On July 1st, as the Canadian government prepares for celebrations in 2017 to mark 150 years since confederation, we will not forget:

THAT the foundation of Canada is based on the theft of resources and the illegal occupation of land belonging to Indigenous nations.
THAT all levels of the Canadian State, it's racist judicial system, it's legislators, it's police forces (municipal, provincial and federal), and it's citizens, have participated in what is today "officially"
recognized as genocide. It's a reality that Indigenous communities have known and resisted for centuries.
THAT the forces of Canadian capitalism depend on this theft and destruction of occupied Indigenous territory, both locally and globally.
THAT the gears of the Canadian economy are oiled by imperialist exploitation and the dispossession of people in the Global South, to the benefit of the Global North.
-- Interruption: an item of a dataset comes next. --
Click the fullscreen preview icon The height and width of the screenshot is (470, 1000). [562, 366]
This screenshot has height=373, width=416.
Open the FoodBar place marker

Nearly 80% of the world's mining companies are based in Canada, their operations leaving social and ecological devastation in their wake.
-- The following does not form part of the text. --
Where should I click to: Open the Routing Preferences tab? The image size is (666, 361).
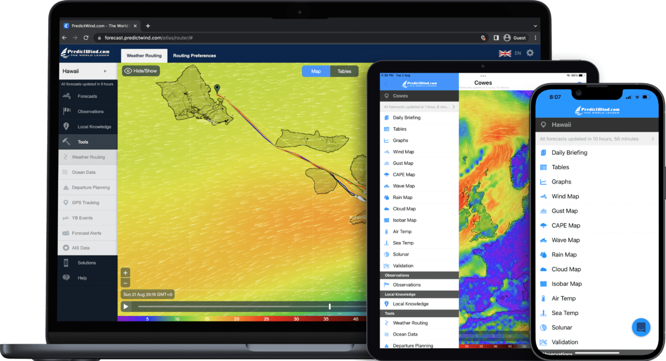194,56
THAT this same State claims authority over who can enter and exit it's colonial fortress, destroying the lives of individuals, families and communities through deportation and detention.
THAT these racist immigration policies make temporary migrant workers and undocumented residents the most isolated, vulnerable and exploited section of the working class in this country.
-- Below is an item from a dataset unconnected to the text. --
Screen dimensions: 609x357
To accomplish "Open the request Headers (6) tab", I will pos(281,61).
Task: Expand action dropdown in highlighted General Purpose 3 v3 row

THAT migrant communities, Indigenous communities and communities of color have always been targeted and criminalized by the repressive arm of the Canadian State, and disproportionately caged in it's prisons.
THAT Muslims, particularly Muslim women, are the targets of Islamophobic rhetoric that is fostered by the Canadian government and are the subjects of continual harassment here in Quebec, and all over Canada.

THAT Indigenous and migrant communities have been waging front-line struggles against Canadian State violence since confederation.

ON JULY 1st, a day that celebrates this ongoing history of violence, death and trauma with a sense of pride and entitlement, we renew our commitment to resistance AGAINST CANADA AND ALL COLONIAL BORDERS as we cheer “Ni Patrie, Ni Etat, Ni Quebec, Ni Canada”!

Organized by the Anticolonial July 1st Committee.
We are settlers and migrants involved in anti-deportation, anticolonial, and anticapitalist struggles.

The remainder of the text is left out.